┌────────

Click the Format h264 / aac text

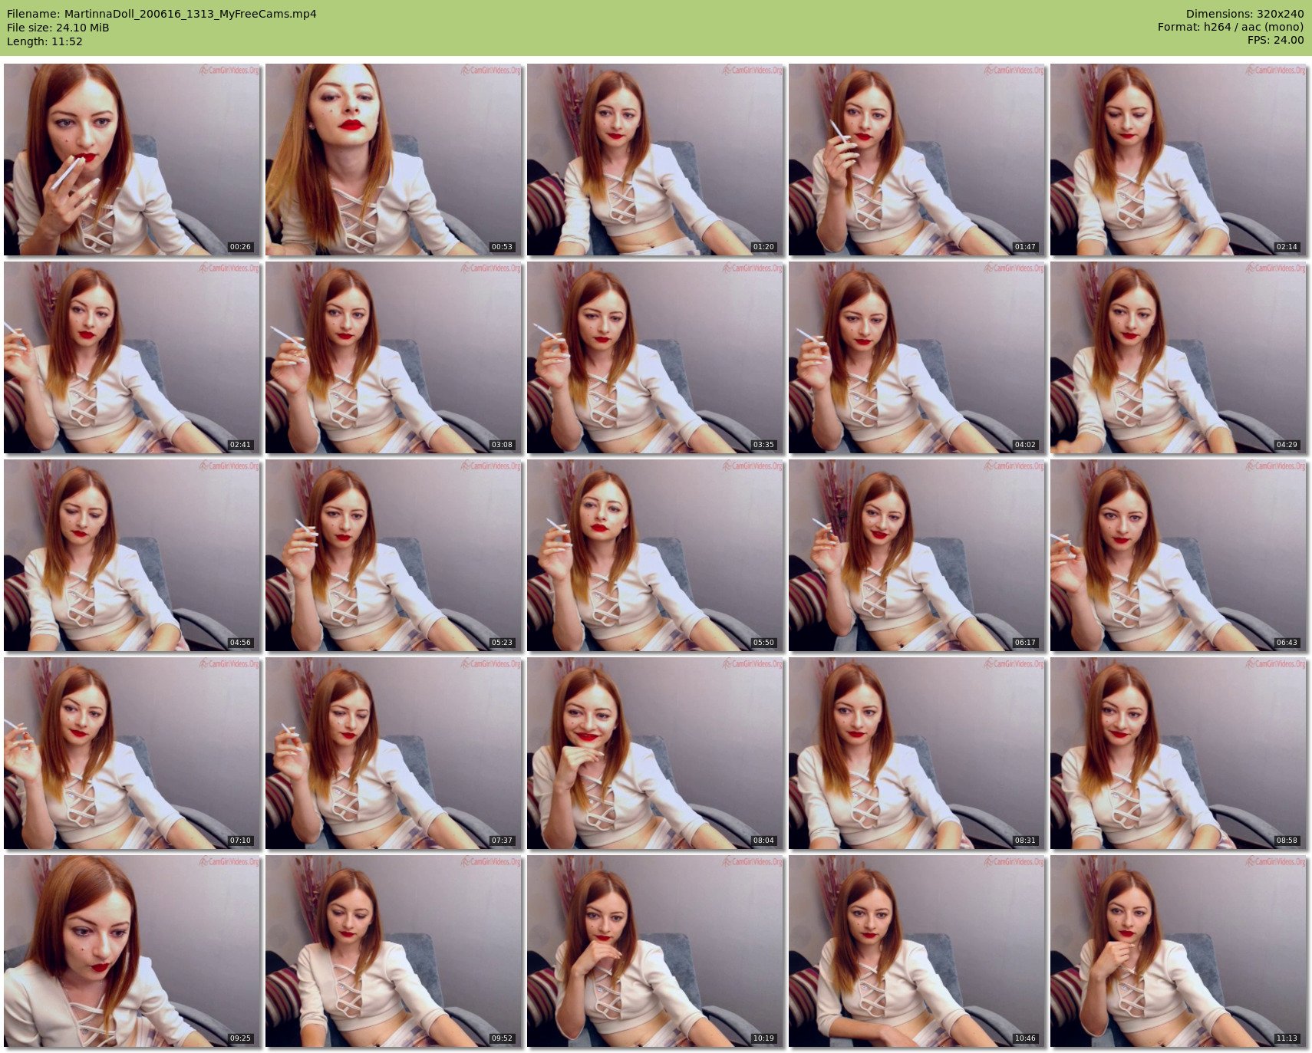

└────────
┌────────

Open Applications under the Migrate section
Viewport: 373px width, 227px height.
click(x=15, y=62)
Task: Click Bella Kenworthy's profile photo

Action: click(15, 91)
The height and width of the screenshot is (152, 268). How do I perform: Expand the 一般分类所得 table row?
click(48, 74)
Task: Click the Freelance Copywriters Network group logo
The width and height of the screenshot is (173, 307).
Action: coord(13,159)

└────────

| THE TASK |
Format the data as a JSON list of strings with one string per line and no blank lines. Begin at the line that contains "Task: Click the" and stop after the line that contains "Action: coord(13,159)".

| SOLUTION FOR THIS TASK |
[
  "Task: Click the Freelance Copywriters Network group logo",
  "The width and height of the screenshot is (173, 307).",
  "Action: coord(13,159)"
]